Lo que ocurre en esta etapa es la consecuencia de la disminución progresiva en la función de los ovarios con respecto a la producción hormonal particularmente de los estrógenos impactando a prácticamente todo las funciones orgánicas, dicho de manera coloquial desde el cabello hasta la imaginación, viéndose reflejado en los síntomas más comunes pero impactantes para la vida cotidiana, como lo son los sofocos o bochornos, los olvidos momentáneos, incremento en el riesgo de demencia senil, los cambios de carácter, el insomnio, la resequedad de la piel y de todas las mucosas de ojos, nariz, boca vías urinarias, vagina y de intestino, aumento y engrosamiento del vello en todo el cuerpo engrosamiento de la voz, el riesgo aumentado de accidentes vasculares cerebrales e infarto del miocardio, aumento de peso, alteraciones metabólicas que llevan a la diabetes mellitus, aumento en los niveles de colesterol y triglicéridos, falla en la función tiroidea, cansancio crónico, sensibilidad al dolor aumentada y mayor posibilidad de fracturas en cadera y columna por perdida ósea progresiva por osteoporosis, de manera cronológica a partir de los 45 años en promedio, con síntomas mas marcados que dificultan la vida cotidiana, labora, vida sexual y familiar. Todas estas manifestaciones y alteraciones orgánicas hasta hace algunos años eran irreversibles y las mujeres tenían que conformarse con esperar a que el tiempo pasará y los síntomas desaparecerían no así los daños orgánicos, siendo una verdadera etapa catastrófica para la mujer. Con el descubrimiento de las hormonas para uso en la anticoncepción inicialmente de origen animal hasta las hormonas bioidénticas sintéticas todos estos cambios y síntomas se han logrado disminuir, pausar y algunos casos hasta revertir.

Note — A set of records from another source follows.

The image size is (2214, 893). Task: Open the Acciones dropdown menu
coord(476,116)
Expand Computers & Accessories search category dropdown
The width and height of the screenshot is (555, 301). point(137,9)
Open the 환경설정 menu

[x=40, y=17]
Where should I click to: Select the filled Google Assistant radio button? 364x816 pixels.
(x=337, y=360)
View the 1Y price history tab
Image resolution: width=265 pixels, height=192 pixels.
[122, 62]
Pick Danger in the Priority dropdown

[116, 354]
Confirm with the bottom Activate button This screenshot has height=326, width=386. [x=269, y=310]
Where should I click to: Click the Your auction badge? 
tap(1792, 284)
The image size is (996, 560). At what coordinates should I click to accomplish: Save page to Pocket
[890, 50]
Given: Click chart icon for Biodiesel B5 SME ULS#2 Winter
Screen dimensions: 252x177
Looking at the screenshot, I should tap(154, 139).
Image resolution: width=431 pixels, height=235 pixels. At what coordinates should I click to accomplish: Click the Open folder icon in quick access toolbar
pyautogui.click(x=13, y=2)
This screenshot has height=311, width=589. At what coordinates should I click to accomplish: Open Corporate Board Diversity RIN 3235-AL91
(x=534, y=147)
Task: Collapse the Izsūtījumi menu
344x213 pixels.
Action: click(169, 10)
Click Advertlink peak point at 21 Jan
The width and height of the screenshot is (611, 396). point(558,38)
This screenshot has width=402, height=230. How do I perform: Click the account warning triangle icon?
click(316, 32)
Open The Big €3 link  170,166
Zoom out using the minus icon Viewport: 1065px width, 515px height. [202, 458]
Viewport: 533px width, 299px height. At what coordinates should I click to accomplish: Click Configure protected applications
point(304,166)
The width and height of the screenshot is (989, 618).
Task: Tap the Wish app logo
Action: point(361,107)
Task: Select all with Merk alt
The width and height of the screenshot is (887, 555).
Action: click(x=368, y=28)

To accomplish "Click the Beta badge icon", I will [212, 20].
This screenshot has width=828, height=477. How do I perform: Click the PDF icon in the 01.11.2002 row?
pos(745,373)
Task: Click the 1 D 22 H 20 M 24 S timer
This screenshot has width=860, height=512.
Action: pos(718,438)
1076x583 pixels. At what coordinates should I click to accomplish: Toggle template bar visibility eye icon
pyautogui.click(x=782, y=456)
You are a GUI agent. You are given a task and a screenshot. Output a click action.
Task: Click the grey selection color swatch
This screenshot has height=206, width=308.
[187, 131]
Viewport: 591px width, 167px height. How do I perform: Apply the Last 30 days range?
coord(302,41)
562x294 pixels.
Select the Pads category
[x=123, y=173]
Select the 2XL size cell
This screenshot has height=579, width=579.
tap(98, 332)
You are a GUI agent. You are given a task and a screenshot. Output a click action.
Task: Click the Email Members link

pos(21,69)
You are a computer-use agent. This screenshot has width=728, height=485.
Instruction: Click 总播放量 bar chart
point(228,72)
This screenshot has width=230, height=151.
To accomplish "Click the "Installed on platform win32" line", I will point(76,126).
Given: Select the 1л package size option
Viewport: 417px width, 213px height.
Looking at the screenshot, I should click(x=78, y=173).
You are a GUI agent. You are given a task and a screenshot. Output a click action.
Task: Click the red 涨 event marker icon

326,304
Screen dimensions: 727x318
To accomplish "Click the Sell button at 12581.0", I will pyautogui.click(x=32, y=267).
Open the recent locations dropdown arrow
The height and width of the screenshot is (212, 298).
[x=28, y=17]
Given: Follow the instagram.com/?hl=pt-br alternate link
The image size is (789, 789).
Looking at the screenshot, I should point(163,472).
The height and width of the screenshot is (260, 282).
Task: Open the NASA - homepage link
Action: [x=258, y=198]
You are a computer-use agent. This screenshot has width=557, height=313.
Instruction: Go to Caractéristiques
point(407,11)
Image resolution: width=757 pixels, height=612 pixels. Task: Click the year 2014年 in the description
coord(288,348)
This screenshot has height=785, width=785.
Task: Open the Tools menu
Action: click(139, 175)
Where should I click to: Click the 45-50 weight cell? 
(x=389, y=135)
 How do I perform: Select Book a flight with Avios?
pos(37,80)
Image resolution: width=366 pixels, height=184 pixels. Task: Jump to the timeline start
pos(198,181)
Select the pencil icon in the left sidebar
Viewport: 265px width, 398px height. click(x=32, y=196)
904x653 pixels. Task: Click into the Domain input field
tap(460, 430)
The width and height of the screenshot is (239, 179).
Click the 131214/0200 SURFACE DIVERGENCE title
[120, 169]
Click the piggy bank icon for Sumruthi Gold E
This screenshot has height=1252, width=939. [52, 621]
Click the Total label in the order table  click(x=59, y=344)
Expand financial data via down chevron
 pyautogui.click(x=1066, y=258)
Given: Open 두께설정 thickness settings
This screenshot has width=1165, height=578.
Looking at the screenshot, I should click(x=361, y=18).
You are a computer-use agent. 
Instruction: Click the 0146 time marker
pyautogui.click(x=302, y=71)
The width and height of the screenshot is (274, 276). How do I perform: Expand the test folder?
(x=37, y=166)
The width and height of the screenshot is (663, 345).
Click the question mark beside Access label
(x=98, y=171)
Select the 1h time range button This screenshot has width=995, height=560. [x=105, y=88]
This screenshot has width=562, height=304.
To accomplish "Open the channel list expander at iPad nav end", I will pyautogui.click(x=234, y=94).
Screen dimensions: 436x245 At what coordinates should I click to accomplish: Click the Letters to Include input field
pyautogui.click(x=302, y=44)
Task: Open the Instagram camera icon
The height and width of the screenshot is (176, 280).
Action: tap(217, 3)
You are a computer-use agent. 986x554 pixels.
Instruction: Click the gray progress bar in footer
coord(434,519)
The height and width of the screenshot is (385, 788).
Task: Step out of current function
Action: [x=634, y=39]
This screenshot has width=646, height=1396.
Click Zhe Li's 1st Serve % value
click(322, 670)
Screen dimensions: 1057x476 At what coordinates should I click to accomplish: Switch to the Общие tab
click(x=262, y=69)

Existen alternativas no hormonales con componentes polivitamínicos que ayudan a disminuir algunos síntomas pero su efecto es totalmente paliativo ya que no cambian el ambiente hormonal y por la tanto no ayudan a los tejidos a evitar el daño que causa la falta de estrógenos, los derivados de la soya y algunos fitoestrógenos tiene un efecto muy pobre por lo que solo funcionan como sintomáticos, por lo que la terapia hormonal es sin duda el elemento fundamental para tratar los síntomas y recuperar las funciones orgánicas que se han deteriorado o perdido, la administración de los estrógenos es muy variada y puede ser solo estrógenos o combinado con progestinas para cuidar algunos aspectos referentes a la glándula mamaria, la administración subcutánea en gel o parches dérmicos son las que tienen mejor respuesta, la vía oral es efectiva siendo muy utilizada por la combinación hormonal, la vía vaginal es efectiva para recuperar el ambiente de la mucosa urogenital con absorción sistémica disminuida. El temor que existe sobre el uso de hormonas en esta etapa de la vida es muy común fundamentado más en los dichos urbanos que en lo real, se tienen argumentos científicos bien avalados con múltiples estudios que dan certeza y seguridad en su uso bajos los criterios que el médico tratante debe indicar con estudios indispensables antes de su uso como lo son mastografía y ultrasonido, estudios generales sistémicos y citología cérvico vaginal recientes, densitometría ósea y revisión clínica completa.
Esta terapéutica debe ser siempre a la menor dosis posible por el tiempo necesario con revisiones periódicas al menos una vez al año, y al menos hasta los 65 años, así lo recomiendan los colegios internacionales especializados en la menopausia.
Sin duda los beneficios de la terapéutica hormonal ha cambiado la vida de millones de mujeres en todo el mundo, cambiando una catástrofe personal y familiar a una vida en plenitud llegando al clímax de la vida.